Ein zusätzlicher Reizfaktor sind die Ehefrauen der ungleichen Brüder. Cals Ehefrau Joanne steht mitten im Leben, sie packt zu, und sie hat Cal fünf Söhne geboren. Margos Mutter Luanne dagegen verließ ihre Fa­milie, als Margo fünfzehn war. Im Haushalt hatte man sie selten gesehen; stattdessen lag sie tagelang im Bett. Sie sei ein Freigeist, sagte man, aber eigentlich litt sie unter dem urwüchsigen Leben am Fluss. Als sie es gar nicht mehr ertrug und floh, war das für Margo ein zweiter schmerzvoller Verlust, nachdem weni­ge Monate zuvor ihr geliebter Grandpa verstorben war.

Bei dessen Beerdigungsfeier nahm Margos Schicksal seine entscheidende Wendung und führte zum end­gültigen Bruch zwischen den Familien. Cal machte sich an seine begehrenswerte Nichte heran, und Crane entdeckte die beiden in eindeutiger Pose im Schuppen. Nach einer blutigen Schlägerei zwischen den Halb­brüdern schob Cal, nun auch von Joanne zur Rede gestellt, alle Schuld auf Margo (»Das kleine Flittchen hat mich hergelockt.«), und die verteidigte sich nicht. Crane verlor seinen Job als Werksmeister und verbot Margo jeglichen Kontakt mit den Murrays.

ZEILENAUSZÜGE:
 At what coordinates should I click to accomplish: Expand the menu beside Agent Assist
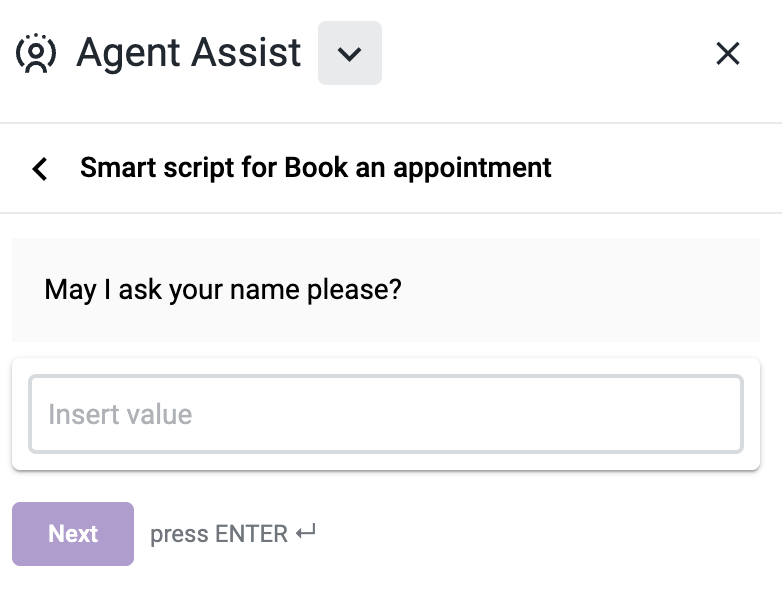350,53
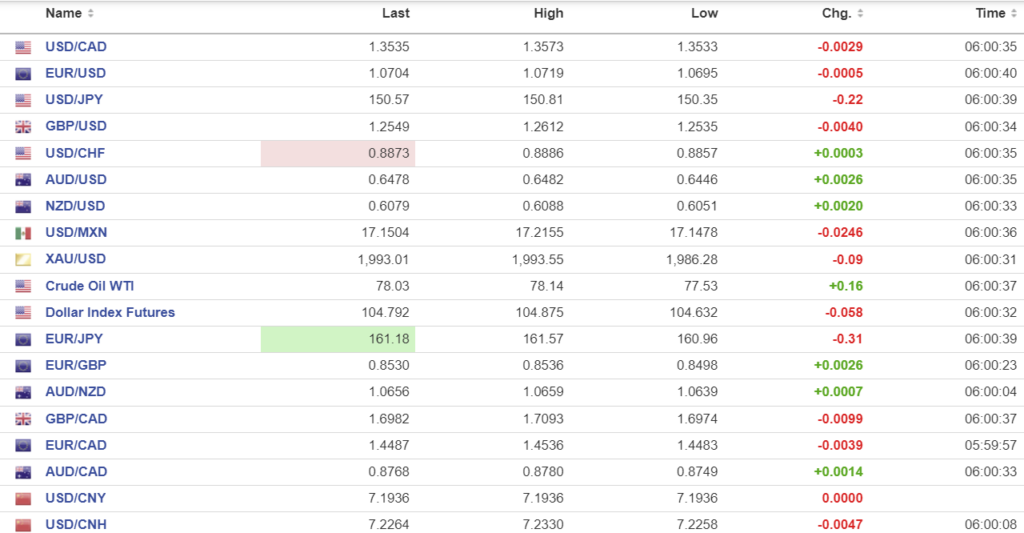Sort the table by Name column arrows

(x=91, y=14)
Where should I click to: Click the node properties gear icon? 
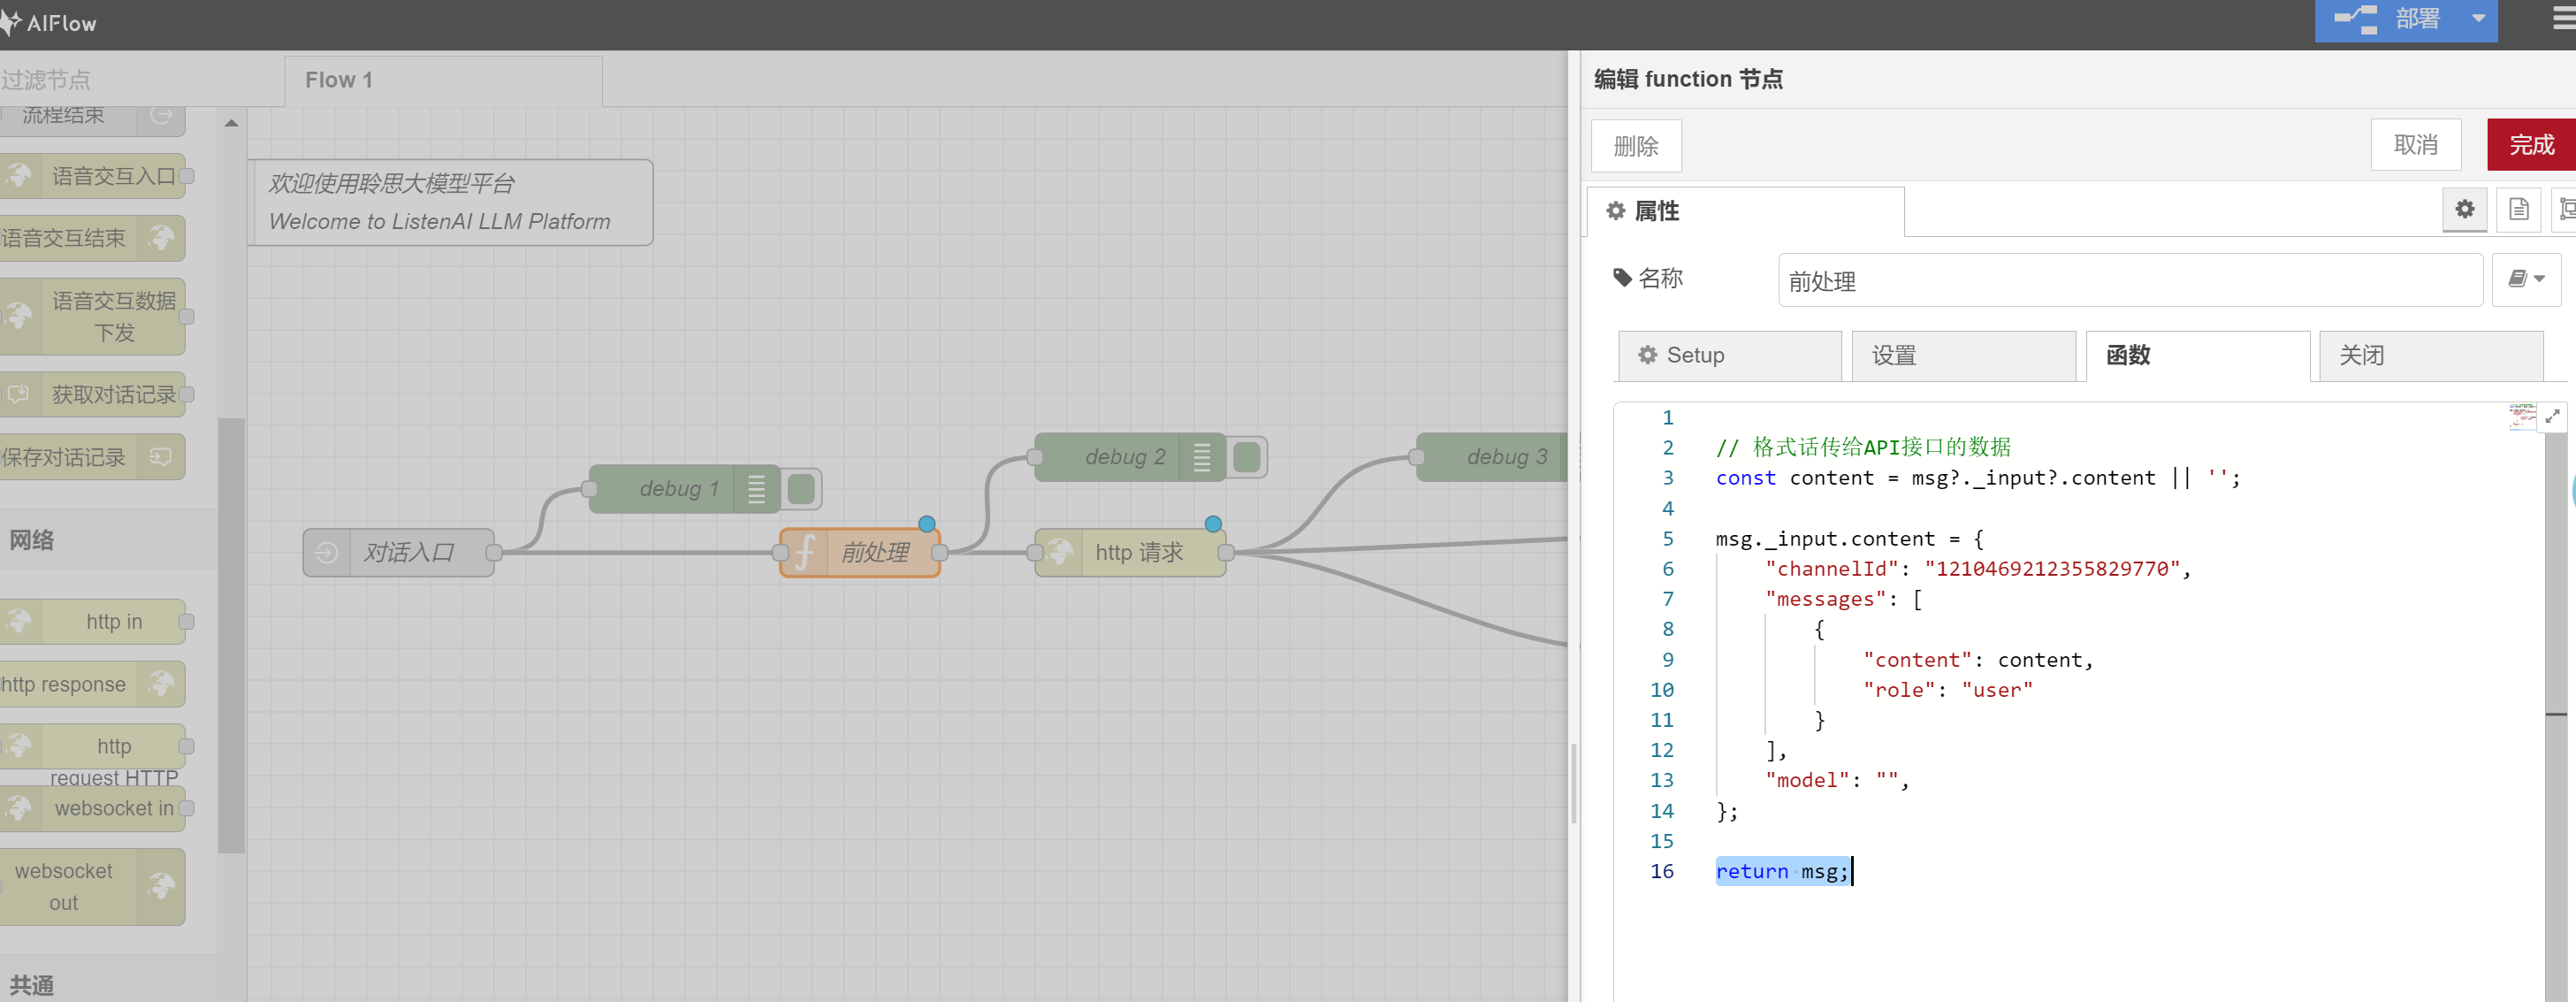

AUFGABENSTELLUNG 1:
Übersetzen Sie aus dem Text über Margo und ihre Familie den Satz „Margos Mutter Luanne dagegen verließ ihre Familie, als Margo fünfzehn war.“ ins Englische.
AUFGABENSTELLUNG 2:
Schreiben Sie den Abschnitt des Textes über Margo und ihre Familie neu, der mit den Worten „Ein zusätzlicher Reizfaktor“ beginnt und nach „Grandpa verstorben war.“ endet, und setzen Sie dabei „Johanna“ an die Stelle von „Joanne“.
AUFGABENSTELLUNG 3:
Führen Sie den Text über Margo und ihre Familie im Anschluss an seinen letzten Satz weiter.
Die Zeilen werden für die Bearbeitung nicht gebraucht.

LÖSUNG 1:
Margo's mother Luanne, by contrast, left her family when Margo was fifteen.

LÖSUNG 2:
Ein zusätzlicher Reizfaktor sind die Ehefrauen der ungleichen Brüder. Cals Ehefrau Johanna steht mitten im Leben, sie packt zu, und sie hat Cal fünf Söhne geboren. Margos Mutter Luanne dagegen verließ ihre Fa­milie, als Margo fünfzehn war. Im Haushalt hatte man sie selten gesehen; stattdessen lag sie tagelang im Bett. Sie sei ein Freigeist, sagte man, aber eigentlich litt sie unter dem urwüchsigen Leben am Fluss. Als sie es gar nicht mehr ertrug und floh, war das für Margo ein zweiter schmerzvoller Verlust, nachdem weni­ge Monate zuvor ihr geliebter Grandpa verstorben war.

LÖSUNG 3:
Doch die Entzweiung zwischen den Brüdern schreitet unterschwellig fort, auch wenn der Fluss sie trennt. Ihr Hass brodelt weiter, Missverständnisse verwirren die Gemüter noch mehr, bis es schließlich zu einer fatalen Eskalation der Gewalt kommt, bei der Margos Vater erschossen wird.

Ganz auf sich allein gestellt, um ihre verlorenen Familienmitglieder trauernd, von allen verlassen, kehrt Margo dem bösen Ort den Rücken. Neben ein paar Habseligkeiten packt sie ihr Gewehr ein (sie ist inzwi­schen eine begabte Schützin) und fährt in ihrem Boot den Schicksalsfluss hinunter. In Kalamazoo findet sie ihre Mutter; bei ihrer weiteren Reise macht sie diverse Erfahrungen – gute und schlechte – mit Männern, die ihr am Fluss begegnen und ihr eine vorübergehende Bleibe bieten.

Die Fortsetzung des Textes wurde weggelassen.